= Annales Petaviani =

The Annales Petaviani (AP) is one of the so-called "minor annals group", three related Reichsannalen, year-by-year histories of the Carolingian Empire composed in Latin. They are named after the former owner of the manuscript, the French Jesuit Denis Pétau (1583–1652), whose name, in Latin, is Dionysius Petavius. The standard critical edition of the Annales is that of Georg Pertz in the Monumenta Germaniae Historica.

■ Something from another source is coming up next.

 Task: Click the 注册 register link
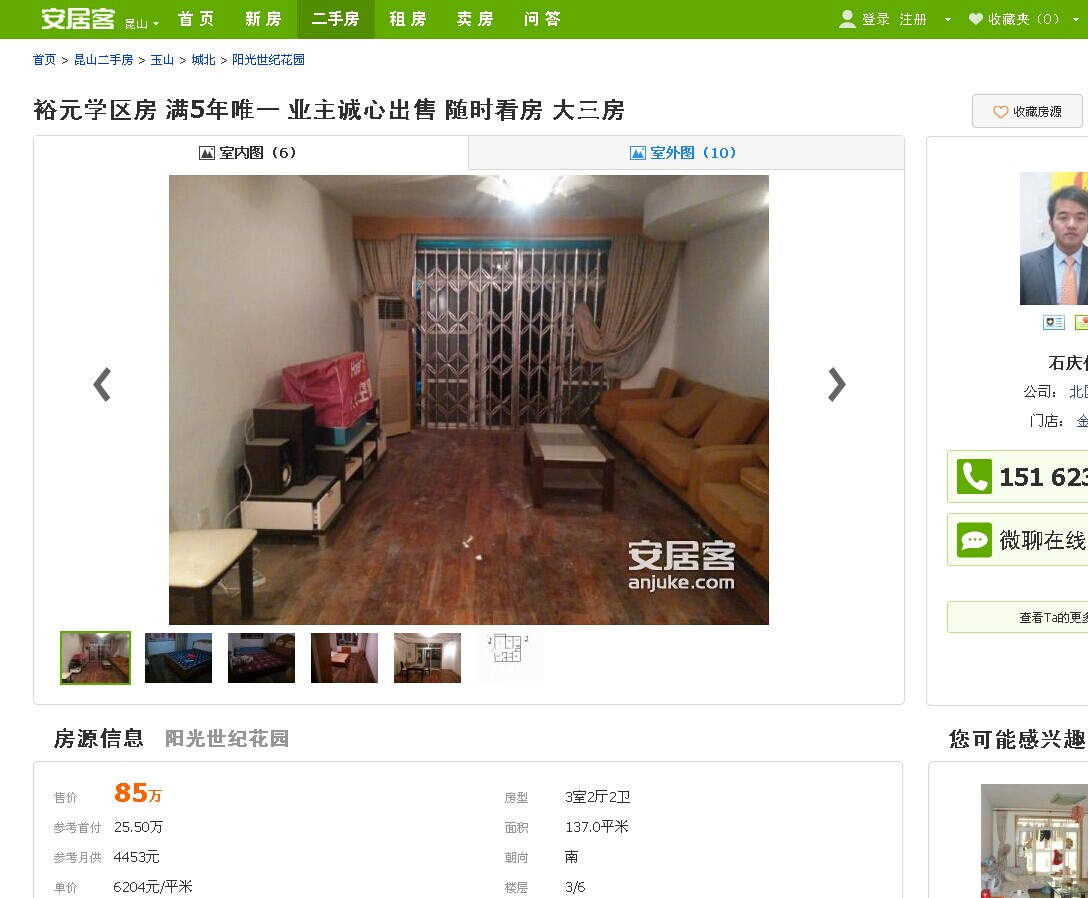[913, 19]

The first entry in the Annales Petaviani is for the year 687 and records the Battle of Tertry. There is then a gap until 708, when the annals begin again and continue to 799 in chronological order. Those entries through to 771 were compiled from earlier annals, such as the Annales sancti Amandi and the Annales mosellani, and do not comprise an independent source. Together with the Annales sancti Amandi, the Annales Petaviani are the primary source of the entries for 741–88 in the Annales laurissenses maiores. Both of these may have been based on an earlier exemplar originally compiled contemporaneously with events at the convent of Sankt Martin in Cologne. For the years 771–99 the Annales Petaviani are an independent and contemporary source.

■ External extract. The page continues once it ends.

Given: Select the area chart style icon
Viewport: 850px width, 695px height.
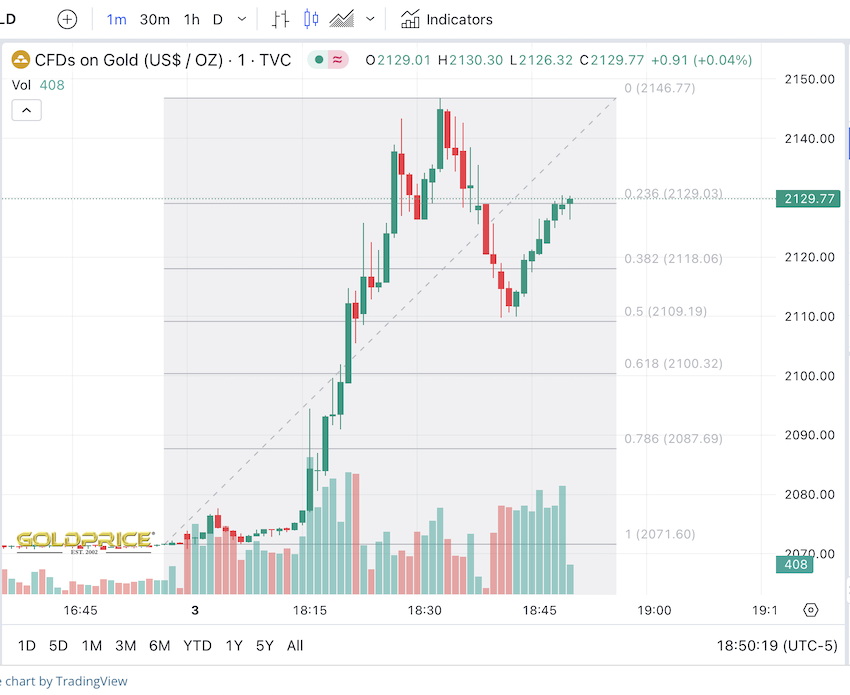Looking at the screenshot, I should coord(342,19).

They are the only source to date Charlemagne's birth to 747. They are also the only source to name either of Carloman I's two known sons, who fled to Italy with his widow in 771. The one born towards 770, whom Pope Stephen III offered to baptise himself, was named Pepin. Carloman's widow, Gisela, is also named in only one source: the Annales mettenses priores. The Annales Petaviani also provide a unique explanation for the retirement of Carloman's uncle and namesake, Carloman, son of Charles Martel, who entered the Abbey of Montecassino in 747, leaving power in the hands of his brother, Pepin the Short. The Annales claim that Carloman's conversion to the religious life came about because his conscience was unsettled by his defeat in Alemannia, where he lost thousands of men: Karolomannus intravit Alamanniam ubi fertur quod multa hominum millia ceciderit. Unde compunctus regnum reliquit ("Carloman entered Alemannia where it is said that many thousands of men died. In remorse he relinquished the kingdom"). The Annales also provide evidence of an Anglo-Saxon presence in Marseille, the great seaport of Merovingian Gaul, when they note under the year 790 the death of the son of Botto, an English negotiator in Marseille.

==Editions==
- Pertz, G. H. (1829). "Annales Petaviani"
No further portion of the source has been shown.